▶ **TASK BRIEF**
Could you retype the part that opens with the line containing "The height and" and closes with the line containing "center [372, 42].", both of those lines included, and leave the pictures out of your answer?
━━━━━ WORKING DATA ━━━━━
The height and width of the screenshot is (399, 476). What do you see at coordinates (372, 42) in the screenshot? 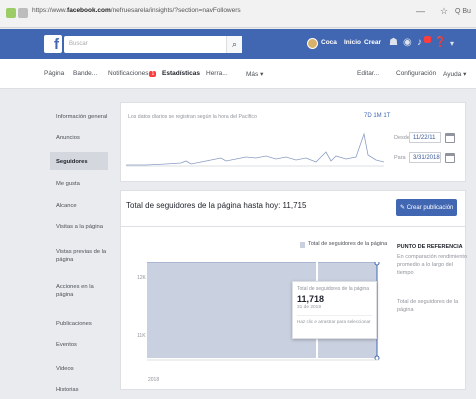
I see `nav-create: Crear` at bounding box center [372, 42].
━━━━━
━━━━━ WORKING DATA ━━━━━
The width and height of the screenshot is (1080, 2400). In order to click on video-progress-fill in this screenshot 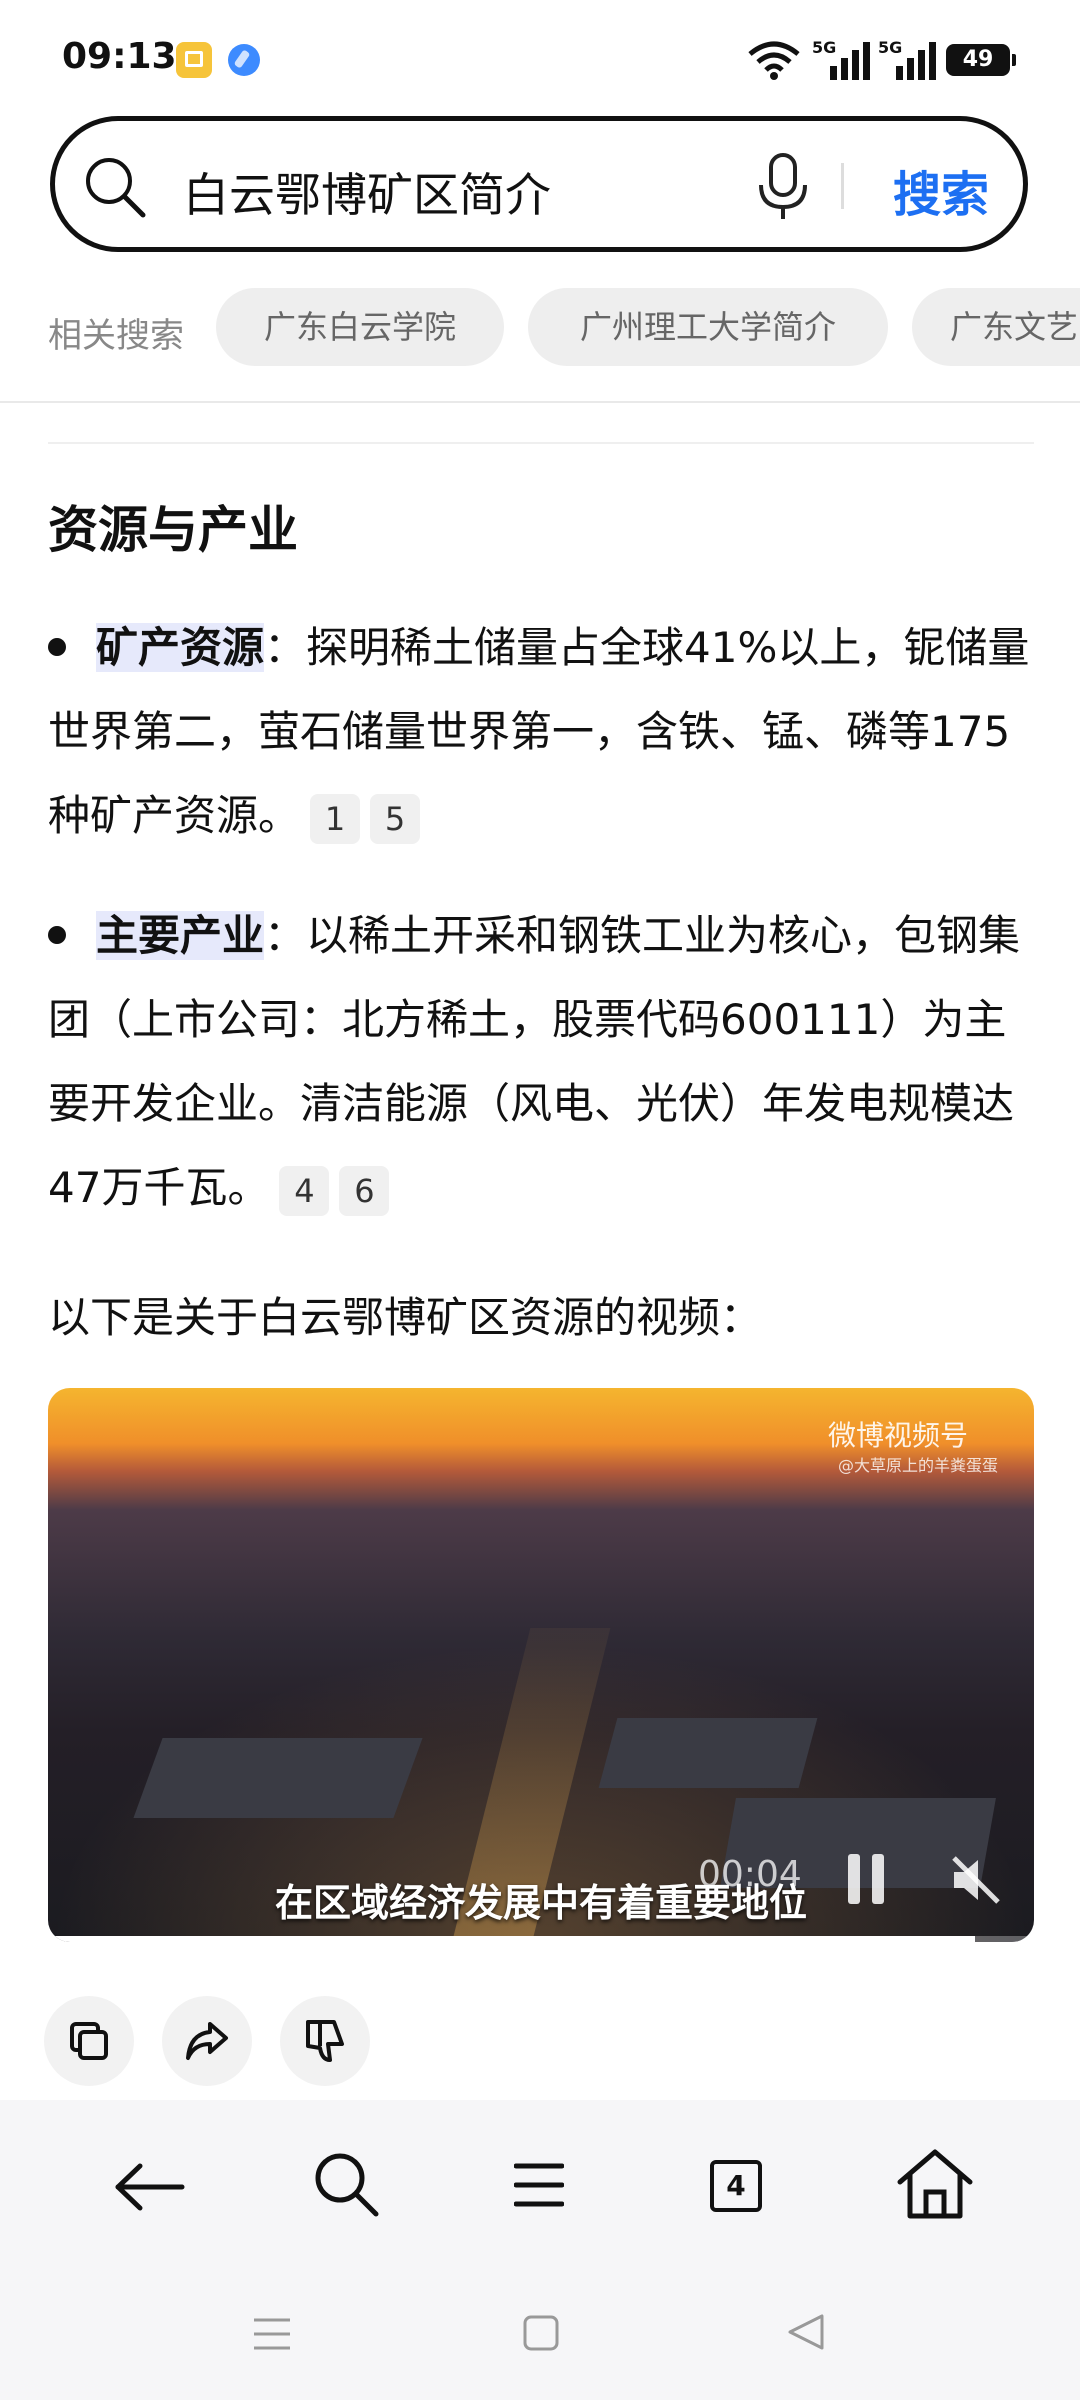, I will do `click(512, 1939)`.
━━━━━
━━━━━ WORKING DATA ━━━━━
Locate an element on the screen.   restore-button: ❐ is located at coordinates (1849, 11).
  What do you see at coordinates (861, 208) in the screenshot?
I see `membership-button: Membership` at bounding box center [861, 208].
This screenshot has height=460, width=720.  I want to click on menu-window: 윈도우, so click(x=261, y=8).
━━━━━
▶ **WRITTEN REPLY**
The height and width of the screenshot is (399, 476). What do you see at coordinates (372, 42) in the screenshot? 
I see `nav-create: Crear` at bounding box center [372, 42].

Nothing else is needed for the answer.